パンデミック明けの久々の国際学会で、しかも英語での発表ということもあり緊張しましたが、しっかりと準備と練習を重ねていたおかげで、無事に発表を終えることができました。発表後にはイタリアのある教授から声をかけていただき、ポジティブな反応を直接聞くことができてとてもうれしかったです。
学会では、臨床試験の報告や新しい治療への挑戦、各地域での取り組みに関する興味深い発表を数多く聴くことができ、大変勉強になりました。また、明日からの診療への良い刺激にもなりました。さらに、欧州圏以外の参加者はGlobal Networking Receptionに招待され、大会長(現ESTRO理事長)ともお話しする機会をいただくなど、国際学会ならではの非常に貴重な経験をすることができました。

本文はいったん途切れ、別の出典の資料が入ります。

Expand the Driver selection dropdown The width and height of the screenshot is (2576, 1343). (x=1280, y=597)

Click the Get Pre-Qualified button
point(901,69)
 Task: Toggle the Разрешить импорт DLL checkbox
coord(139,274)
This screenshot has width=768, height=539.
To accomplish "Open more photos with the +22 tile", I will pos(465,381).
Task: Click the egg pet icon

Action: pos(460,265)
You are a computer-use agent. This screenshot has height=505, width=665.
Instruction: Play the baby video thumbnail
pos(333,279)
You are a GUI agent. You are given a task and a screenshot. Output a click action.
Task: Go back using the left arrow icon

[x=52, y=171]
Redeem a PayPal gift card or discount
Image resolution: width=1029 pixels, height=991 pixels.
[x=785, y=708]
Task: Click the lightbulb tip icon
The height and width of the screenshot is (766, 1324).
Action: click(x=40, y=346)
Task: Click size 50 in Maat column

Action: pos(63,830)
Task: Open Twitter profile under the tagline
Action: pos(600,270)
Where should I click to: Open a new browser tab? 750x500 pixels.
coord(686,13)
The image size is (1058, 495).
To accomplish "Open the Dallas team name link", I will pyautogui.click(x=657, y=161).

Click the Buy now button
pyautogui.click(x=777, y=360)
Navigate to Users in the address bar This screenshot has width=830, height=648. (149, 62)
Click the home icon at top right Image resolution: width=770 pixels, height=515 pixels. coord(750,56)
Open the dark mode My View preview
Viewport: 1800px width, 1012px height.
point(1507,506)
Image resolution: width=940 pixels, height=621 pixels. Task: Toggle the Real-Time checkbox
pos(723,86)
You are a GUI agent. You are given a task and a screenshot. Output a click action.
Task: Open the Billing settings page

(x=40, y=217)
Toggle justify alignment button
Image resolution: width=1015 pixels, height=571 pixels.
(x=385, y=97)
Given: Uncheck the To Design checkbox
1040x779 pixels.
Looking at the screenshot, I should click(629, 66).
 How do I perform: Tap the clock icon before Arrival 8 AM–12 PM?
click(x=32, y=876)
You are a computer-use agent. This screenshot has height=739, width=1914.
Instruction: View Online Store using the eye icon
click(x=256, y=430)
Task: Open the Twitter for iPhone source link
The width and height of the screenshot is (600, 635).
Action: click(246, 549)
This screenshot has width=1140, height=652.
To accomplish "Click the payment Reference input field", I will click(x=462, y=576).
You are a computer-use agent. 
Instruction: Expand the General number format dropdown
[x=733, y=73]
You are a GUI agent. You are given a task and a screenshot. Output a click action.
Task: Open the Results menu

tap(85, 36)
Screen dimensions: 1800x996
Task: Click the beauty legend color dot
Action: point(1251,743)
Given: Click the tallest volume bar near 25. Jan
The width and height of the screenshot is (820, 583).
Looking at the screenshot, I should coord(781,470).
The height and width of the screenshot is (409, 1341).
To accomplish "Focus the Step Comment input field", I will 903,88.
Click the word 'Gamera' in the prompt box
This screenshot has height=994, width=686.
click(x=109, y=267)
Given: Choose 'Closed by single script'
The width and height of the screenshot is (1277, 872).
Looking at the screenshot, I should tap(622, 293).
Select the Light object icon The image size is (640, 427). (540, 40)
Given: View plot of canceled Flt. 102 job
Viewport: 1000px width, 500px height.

一方で、海外旅行にはトラブルもつきものです。行きの飛行機では、経由地の空港が着陸直前に閉鎖されたため、別の空港への着陸を余儀なくされ、乗継便は欠航。最終的には経由地の空港に戻り後続便に振り替えとなりましたが、預けていたスーツケースは到着時には受け取れませんでした。発表当日にも荷物は届かず、スーツや革靴は手元になかったため、写真で着用しているシャツとネクタイは現地で購入したものです。これも今となっては良い思い出です。(スーツケースは発表日の夕方に無事ホテルに届きました。)国際学会に参加される際は、十分な備えと心構えをしておくことをおすすめします。
発表もトラブルも含めて、忘れられない学会になりました。」
今回の貴重な経験を、今後の診療・研究に活かしていただきたいと思います。